_Assignment_
Reproduce word for word, from the entries below, the line with "Wedding Industry Tech (37, 1610)", the line with "Chatbots (19, 296)", and every line between them, and nothing more.

_Data for the task_
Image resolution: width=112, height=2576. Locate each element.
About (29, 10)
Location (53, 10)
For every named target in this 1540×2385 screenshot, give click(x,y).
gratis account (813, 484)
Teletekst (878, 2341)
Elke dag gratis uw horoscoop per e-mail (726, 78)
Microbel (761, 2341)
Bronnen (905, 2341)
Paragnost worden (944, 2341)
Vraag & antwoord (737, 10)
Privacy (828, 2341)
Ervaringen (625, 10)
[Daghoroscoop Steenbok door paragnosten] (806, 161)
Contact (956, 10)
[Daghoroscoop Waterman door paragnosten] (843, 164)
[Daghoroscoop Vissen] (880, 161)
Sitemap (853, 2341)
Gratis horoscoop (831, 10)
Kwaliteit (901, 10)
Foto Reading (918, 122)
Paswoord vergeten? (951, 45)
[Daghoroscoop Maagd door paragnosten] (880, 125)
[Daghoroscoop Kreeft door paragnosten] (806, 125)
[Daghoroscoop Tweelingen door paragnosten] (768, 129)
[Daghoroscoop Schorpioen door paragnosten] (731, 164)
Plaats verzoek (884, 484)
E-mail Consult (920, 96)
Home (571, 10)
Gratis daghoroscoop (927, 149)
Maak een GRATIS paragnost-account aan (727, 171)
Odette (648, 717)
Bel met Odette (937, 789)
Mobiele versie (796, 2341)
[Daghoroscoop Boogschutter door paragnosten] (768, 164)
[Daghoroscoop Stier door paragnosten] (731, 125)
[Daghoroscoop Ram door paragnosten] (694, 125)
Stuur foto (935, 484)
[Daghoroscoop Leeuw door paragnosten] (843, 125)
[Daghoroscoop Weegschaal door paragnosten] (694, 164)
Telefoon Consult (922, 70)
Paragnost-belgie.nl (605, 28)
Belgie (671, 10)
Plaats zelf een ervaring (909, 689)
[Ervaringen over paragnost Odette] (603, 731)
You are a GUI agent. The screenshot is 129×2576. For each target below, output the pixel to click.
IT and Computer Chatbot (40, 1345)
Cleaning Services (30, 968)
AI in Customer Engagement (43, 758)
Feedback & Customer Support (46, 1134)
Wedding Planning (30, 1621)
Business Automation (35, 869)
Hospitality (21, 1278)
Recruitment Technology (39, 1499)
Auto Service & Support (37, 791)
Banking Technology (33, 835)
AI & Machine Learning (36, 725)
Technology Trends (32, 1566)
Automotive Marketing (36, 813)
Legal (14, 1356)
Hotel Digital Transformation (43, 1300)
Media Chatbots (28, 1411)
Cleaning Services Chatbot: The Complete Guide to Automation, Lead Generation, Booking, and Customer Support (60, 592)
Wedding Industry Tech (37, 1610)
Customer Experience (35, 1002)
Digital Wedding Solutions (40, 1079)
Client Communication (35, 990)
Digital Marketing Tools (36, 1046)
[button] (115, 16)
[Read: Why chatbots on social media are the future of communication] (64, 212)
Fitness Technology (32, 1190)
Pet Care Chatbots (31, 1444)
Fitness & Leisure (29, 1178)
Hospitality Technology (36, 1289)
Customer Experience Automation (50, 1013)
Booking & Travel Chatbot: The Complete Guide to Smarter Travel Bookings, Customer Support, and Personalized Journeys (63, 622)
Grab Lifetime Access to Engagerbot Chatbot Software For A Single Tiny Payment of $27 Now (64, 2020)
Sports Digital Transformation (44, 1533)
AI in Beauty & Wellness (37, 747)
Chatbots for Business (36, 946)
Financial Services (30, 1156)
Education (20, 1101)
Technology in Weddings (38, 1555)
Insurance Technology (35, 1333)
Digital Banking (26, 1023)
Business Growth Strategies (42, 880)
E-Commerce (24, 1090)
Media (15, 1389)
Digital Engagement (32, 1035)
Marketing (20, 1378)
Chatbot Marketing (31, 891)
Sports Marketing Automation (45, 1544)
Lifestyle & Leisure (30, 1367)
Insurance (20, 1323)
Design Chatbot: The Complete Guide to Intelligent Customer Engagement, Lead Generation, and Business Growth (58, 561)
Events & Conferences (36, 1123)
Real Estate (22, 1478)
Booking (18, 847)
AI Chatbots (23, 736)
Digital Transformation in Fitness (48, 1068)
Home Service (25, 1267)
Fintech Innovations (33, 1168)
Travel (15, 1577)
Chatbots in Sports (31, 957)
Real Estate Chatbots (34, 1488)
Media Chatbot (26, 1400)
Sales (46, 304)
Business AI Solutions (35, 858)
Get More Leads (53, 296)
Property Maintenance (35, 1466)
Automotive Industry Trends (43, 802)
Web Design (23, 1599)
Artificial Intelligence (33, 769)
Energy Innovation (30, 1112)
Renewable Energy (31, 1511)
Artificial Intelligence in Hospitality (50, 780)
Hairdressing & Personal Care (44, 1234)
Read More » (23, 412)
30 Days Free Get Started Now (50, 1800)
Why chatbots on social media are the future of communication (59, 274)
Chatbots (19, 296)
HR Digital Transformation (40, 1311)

_The completed task_
Wedding Industry Tech (37, 1610)
Customer Experience (35, 1002)
Digital Wedding Solutions (40, 1079)
Client Communication (35, 990)
Digital Marketing Tools (36, 1046)
[button] (115, 16)
[Read: Why chatbots on social media are the future of communication] (64, 212)
Fitness Technology (32, 1190)
Pet Care Chatbots (31, 1444)
Fitness & Leisure (29, 1178)
Hospitality Technology (36, 1289)
Customer Experience Automation (50, 1013)
Booking & Travel Chatbot: The Complete Guide to Smarter Travel Bookings, Customer Support, and Personalized Journeys (63, 622)
Grab Lifetime Access to Engagerbot Chatbot Software For A Single Tiny Payment of $27 Now (64, 2020)
Sports Digital Transformation (44, 1533)
AI in Beauty & Wellness (37, 747)
Chatbots for Business (36, 946)
Financial Services (30, 1156)
Education (20, 1101)
Technology in Weddings (38, 1555)
Insurance Technology (35, 1333)
Digital Banking (26, 1023)
Business Growth Strategies (42, 880)
E-Commerce (24, 1090)
Media (15, 1389)
Digital Engagement (32, 1035)
Marketing (20, 1378)
Chatbot Marketing (31, 891)
Sports Marketing Automation (45, 1544)
Lifestyle & Leisure (30, 1367)
Insurance (20, 1323)
Design Chatbot: The Complete Guide to Intelligent Customer Engagement, Lead Generation, and Business Growth (58, 561)
Events & Conferences (36, 1123)
Real Estate (22, 1478)
Booking (18, 847)
AI Chatbots (23, 736)
Digital Transformation in Fitness (48, 1068)
Home Service (25, 1267)
Fintech Innovations (33, 1168)
Travel (15, 1577)
Chatbots in Sports (31, 957)
Real Estate Chatbots (34, 1488)
Media Chatbot (26, 1400)
Sales (46, 304)
Business AI Solutions (35, 858)
Get More Leads (53, 296)
Property Maintenance (35, 1466)
Automotive Industry Trends (43, 802)
Web Design (23, 1599)
Artificial Intelligence (33, 769)
Energy Innovation (30, 1112)
Renewable Energy (31, 1511)
Artificial Intelligence in Hospitality (50, 780)
Hairdressing & Personal Care (44, 1234)
Read More » (23, 412)
30 Days Free Get Started Now (50, 1800)
Why chatbots on social media are the future of communication (59, 274)
Chatbots (19, 296)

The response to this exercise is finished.